A neighbor of mine with a Red-Lored Amazon  parrot and I exchanged loft keys and we’d take care of each other’s birds while either of us was away, leaving instructions on what to do.  When her schedule changed, however, I ended up boarding McGee at Newtonville Pet Shop, out in suburban Newtonville, MA, when I went anywhere for long periods of time.  The prices were reasonable, and the staff quite friendly and nice.

In late winter/early spring of 1991, shortly after I’d gotten McGee, my grandfather passed away after a long illness.  I had a very friendly neighbor look after McGee, leaving her with instructions on what to do, and, I frequently left the TV or radio on when I left the  house, for McGee.  When I’d go running in the early morning hours, I’d sneak out of the house as quietly as I could, so as not to wake McGee, but I guess, as somebody put it, I couldn’t really fool him;  he more than likely knew I was sneaking out, because birds do have a sense of what’s going on, and they can hear things that we humans can’t hear.  That same winter, however, when I tore my plantaris tendon on the calf of my left leg, and my parents were stuck in AZ due to my grandfather’s passing, McGee was good company, especially because I could do little of anything except sit around the house, especially the first week, which I ended up taking off from work because i was in such agony.  

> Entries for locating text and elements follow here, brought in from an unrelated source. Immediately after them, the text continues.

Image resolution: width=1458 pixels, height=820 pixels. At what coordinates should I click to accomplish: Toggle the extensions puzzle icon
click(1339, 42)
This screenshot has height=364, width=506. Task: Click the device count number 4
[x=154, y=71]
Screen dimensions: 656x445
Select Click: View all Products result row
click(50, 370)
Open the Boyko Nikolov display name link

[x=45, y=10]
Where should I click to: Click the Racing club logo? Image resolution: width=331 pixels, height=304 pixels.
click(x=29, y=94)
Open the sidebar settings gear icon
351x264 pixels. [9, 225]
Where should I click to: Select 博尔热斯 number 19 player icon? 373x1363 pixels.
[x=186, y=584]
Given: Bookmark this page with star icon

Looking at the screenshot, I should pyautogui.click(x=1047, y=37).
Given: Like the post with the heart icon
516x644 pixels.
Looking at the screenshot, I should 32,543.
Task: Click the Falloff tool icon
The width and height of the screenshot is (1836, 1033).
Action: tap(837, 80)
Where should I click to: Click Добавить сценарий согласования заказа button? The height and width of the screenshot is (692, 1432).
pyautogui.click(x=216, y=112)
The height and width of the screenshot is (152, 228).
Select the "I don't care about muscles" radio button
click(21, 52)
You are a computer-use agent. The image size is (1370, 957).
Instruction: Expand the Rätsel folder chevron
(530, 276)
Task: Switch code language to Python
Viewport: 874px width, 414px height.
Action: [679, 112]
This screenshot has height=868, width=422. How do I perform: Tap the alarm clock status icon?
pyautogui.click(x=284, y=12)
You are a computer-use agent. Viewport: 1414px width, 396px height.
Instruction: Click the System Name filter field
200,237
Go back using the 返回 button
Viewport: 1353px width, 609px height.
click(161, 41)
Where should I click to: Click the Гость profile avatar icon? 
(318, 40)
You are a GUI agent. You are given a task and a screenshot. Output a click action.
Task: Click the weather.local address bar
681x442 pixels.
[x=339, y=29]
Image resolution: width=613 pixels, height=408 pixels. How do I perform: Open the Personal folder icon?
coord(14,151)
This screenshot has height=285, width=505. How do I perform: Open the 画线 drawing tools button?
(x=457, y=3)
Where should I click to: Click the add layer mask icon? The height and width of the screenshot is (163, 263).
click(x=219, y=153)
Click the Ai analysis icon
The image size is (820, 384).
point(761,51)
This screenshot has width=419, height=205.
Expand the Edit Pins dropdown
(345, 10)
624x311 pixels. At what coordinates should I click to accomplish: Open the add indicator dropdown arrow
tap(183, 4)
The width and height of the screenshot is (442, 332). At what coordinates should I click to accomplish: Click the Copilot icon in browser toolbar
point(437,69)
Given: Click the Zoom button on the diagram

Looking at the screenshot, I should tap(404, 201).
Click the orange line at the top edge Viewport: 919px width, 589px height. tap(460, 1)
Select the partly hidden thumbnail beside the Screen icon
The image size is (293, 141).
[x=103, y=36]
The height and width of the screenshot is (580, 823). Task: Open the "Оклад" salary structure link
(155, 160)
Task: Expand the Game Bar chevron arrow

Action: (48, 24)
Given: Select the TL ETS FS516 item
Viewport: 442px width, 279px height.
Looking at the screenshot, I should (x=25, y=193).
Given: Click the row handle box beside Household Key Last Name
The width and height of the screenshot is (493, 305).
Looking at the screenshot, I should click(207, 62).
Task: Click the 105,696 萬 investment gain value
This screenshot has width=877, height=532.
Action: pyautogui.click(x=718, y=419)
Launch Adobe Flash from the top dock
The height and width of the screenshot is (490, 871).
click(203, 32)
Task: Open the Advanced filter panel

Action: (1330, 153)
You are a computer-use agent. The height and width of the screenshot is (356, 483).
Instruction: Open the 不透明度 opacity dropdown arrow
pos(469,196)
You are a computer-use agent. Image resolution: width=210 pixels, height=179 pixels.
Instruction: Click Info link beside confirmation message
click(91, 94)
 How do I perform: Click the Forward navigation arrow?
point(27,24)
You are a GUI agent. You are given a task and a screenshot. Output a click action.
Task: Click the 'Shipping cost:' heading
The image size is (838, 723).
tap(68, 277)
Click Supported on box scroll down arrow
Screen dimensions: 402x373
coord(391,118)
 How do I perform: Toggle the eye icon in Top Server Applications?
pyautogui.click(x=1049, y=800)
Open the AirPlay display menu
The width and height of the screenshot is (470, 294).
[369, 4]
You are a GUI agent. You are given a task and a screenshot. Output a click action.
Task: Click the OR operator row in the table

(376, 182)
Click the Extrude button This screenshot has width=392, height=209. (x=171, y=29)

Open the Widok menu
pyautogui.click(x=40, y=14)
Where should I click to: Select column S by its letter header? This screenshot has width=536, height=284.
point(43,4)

One funny event occurred, however, when I thought I’d locked McGee’s cage door properly, and, when I got home, discovered, much to my horror, that I hadn’t!  There was McGee, on his cage top pen, having the time of his life!  I realized that I’d forgotten to latch his cage door, permitting him to escape and, ultimately, lock himself out of his cage!  Fortunately, nothing horrible occurred, but, from then on, I was more careful about making absolutely positive that his cage door was properly latched closed and locked before heading out anywhere.  

We had many more years together, and sometimes we’d take showers together, watch TV airings of West Side Story together, and even fun in a steam-filled bathroom together.  

We had many good times together, McGee and I, and he’s sorely missed.  I have my heart set on getting another exotic bird, but it won’t be until at least the spring.  

It’s hard saying goodbye to a companion with whom I’d been together with for so long.  Another bird won’t replace McGee, but it’ll certainly complete the healing process, even though fond memories of McGee remain.  With all the issues that McGee had (his feather picking, a skin infection that I’d been told by the veterinarian would either go away or kill McGee, etc.), McGee was a loveable bird, and I miss being greeted by cheery squawks as I unlock my door and come in from wherever it was that I’d been.  

R. I. P., McGee.   I’ll always remember you with love and affection.   You are missed.